Todos os anos, o guião repete-se com uma precisão cirúrgica. Surge uma manchete em letras garrafais na barra do telemóvel: “Alerta global: vírus mortal sem vacina nem tratamento”.
O coração acelera, a memória recente de 2020 desperta e o leitor clica, partilha e consome o pânico. Dias depois, descobre que se tratava de um surto isolado de Ébola numa aldeia remota da República Democrática do Congo, contido eficazmente pelas equipas locais. Passaram semanas, a calamidade prometida não aconteceu, mas o lucro do clique já entrou na conta do órgão de comunicação. Vivendo na ressaca psicológica da COVID-19, o jornalismo moderno descobriu uma mina de ouro: o clickbait sanitário.
O CICLO INFINITO DO MEDO
Estamos reféns de uma engrenagem mediática que se alimenta da nossa vulnerabilidade. Do Norovírus ao Hantavírus, passando pelas recorrentes vagas de Gripe Aviária, qualquer mutação biológica de rotina é tratada pelas redações como o prenúncio do fim do mundo.

- [Excertos das entradas]:
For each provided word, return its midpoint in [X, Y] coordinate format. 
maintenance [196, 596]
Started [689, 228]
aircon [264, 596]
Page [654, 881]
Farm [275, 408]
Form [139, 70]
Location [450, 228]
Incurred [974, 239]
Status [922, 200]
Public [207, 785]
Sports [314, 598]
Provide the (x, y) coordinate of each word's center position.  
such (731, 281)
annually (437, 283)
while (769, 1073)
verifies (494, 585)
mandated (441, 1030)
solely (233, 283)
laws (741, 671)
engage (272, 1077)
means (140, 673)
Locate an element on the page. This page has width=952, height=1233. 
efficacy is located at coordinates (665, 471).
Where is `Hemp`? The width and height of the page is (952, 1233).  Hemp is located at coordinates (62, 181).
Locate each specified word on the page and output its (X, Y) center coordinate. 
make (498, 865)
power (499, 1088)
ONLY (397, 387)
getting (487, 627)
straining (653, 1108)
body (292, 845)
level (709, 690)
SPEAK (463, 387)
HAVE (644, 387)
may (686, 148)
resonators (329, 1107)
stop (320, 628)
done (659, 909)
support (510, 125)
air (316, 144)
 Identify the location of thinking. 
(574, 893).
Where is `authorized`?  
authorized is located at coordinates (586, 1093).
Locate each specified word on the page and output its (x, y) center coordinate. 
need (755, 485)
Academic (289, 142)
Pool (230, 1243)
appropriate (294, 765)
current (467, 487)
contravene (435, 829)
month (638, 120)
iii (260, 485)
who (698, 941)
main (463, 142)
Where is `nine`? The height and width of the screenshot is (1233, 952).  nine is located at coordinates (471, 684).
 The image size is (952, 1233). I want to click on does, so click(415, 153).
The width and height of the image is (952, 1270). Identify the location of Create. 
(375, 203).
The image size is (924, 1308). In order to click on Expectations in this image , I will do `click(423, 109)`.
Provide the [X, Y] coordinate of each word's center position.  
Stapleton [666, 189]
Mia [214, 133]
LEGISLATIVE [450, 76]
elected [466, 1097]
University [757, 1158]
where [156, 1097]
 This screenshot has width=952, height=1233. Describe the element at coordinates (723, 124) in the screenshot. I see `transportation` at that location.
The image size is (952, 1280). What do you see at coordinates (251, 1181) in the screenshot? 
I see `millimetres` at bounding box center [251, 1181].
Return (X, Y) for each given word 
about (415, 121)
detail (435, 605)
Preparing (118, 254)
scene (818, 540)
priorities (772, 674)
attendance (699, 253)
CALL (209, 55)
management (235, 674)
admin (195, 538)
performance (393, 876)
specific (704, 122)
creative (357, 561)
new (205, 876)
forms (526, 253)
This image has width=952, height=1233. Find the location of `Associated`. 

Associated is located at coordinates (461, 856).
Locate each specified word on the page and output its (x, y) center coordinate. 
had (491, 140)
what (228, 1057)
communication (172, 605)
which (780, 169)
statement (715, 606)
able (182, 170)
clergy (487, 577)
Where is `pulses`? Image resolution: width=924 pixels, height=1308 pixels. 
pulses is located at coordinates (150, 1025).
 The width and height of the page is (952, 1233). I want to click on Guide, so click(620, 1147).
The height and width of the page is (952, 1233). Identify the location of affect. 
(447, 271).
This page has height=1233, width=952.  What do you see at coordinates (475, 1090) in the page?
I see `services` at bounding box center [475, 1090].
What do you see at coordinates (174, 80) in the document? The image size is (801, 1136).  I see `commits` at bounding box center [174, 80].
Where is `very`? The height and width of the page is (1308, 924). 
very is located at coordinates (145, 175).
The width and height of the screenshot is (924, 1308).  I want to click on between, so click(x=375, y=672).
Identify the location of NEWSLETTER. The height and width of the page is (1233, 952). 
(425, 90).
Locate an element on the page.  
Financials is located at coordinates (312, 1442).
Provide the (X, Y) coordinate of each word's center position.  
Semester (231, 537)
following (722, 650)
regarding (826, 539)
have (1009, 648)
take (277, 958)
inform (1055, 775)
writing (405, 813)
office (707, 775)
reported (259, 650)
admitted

- [Enunciado da tarefa]:
Reproduza sem alterações, do texto sobre o clickbait sanitário, tudo o que vai desde "Todos os anos, o" até "o clickbait sanitário.". As entradas não são precisas para nada.

- [Resposta]:
Todos os anos, o guião repete-se com uma precisão cirúrgica. Surge uma manchete em letras garrafais na barra do telemóvel: “Alerta global: vírus mortal sem vacina nem tratamento”.
O coração acelera, a memória recente de 2020 desperta e o leitor clica, partilha e consome o pânico. Dias depois, descobre que se tratava de um surto isolado de Ébola numa aldeia remota da República Democrática do Congo, contido eficazmente pelas equipas locais. Passaram semanas, a calamidade prometida não aconteceu, mas o lucro do clique já entrou na conta do órgão de comunicação. Vivendo na ressaca psicológica da COVID-19, o jornalismo moderno descobriu uma mina de ouro: o clickbait sanitário.